Tesla has stopped accepting Bitcoin as payment for its cars, because of worries about its carbon emissions, Elon Musk has said.
Musk said that the company had stopped vehicle purchases with the virtual currency due to ‘rapidly increasing use of fossil fuels for Bitcoin mining’. Bitcoin immediately fell by around 4% against the US$ following the Twitter statement.
Until the Twitter statement, Musk had been probably the most high-profile supporter of Bitcoin and was proud to announce Tesla’s investment in early February.
Tesla only started accepting the cryptocurrency as payment in March, but has already reverted to traditional currencies.
“Tesla has suspended vehicle purchases using Bitcoin. We are concerned about rapidly increasing use of fossil fuels for Bitcoin mining and transactions, especially coal, which has the worst emissions of any fuel”.
“Cryptocurrency is a good idea on many levels and we believe it has a promising future, but this cannot come at great cost to the environment.
“Tesla will not be selling any Bitcoin and we intend to use it for transactions as soon as mining transitions to more sustainable energy. We are also looking at other cryptocurrencies that use [less than 1pc] of Bitcoin’s energy [per] transaction.”
However, despite Mr. Musk’s assertion that Tesla had no plans to sell any of its $1.5bn holding of Bitcoin, some news outlets suggested the company sold about $300million of it. If this is the case, the speculative purchase, and subsequent sale made Tesla a decent return.
Bitcoin has been widely criticised globally for its energy usage, which is now more than the total electricity consumption of Sweden and Argentina, according to the University of Cambridge’s Centre for Alternative Finance.
Addendum 17th May 2021
'Bitcoin prices are down 28% from a peak at $64,829.14 in mid-April, and Sunday’s trade was choppy for the world’s most prominent crypto after a tweet from digital-asset bull and Tesla Inc. TSLA, +3.16% CEO Elon Musk was interpreted as a threat to unload the $1.5 billion investment in bitcoin that the electric-vehicle company announced back in February.’

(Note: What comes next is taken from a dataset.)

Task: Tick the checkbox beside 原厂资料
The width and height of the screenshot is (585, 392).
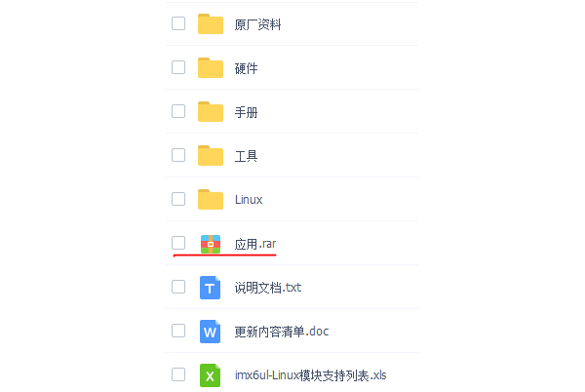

The mid-April move up was, in part, attributed to the Tesla purchase in early February, and this Sunday’s price drop of 8% on the day is probably a result of Musks Tweet.
This extreme price movement, based on a Tweet, really emphasises the view I expressed in my article in February. Ethical, environmentally aware viewpoints aside, some assets can be extremely volatile, with prices fluctuating on the whim of one well-known personality, and it is important to assess whether you are investing, speculating, or gambling.
Tabloid headlines suggesting that bitcoin will hit $1 million and warnings by regulators in the UK that investors “should be prepared to lose all their money” on crypto investments really need to be taken seriously, and in context.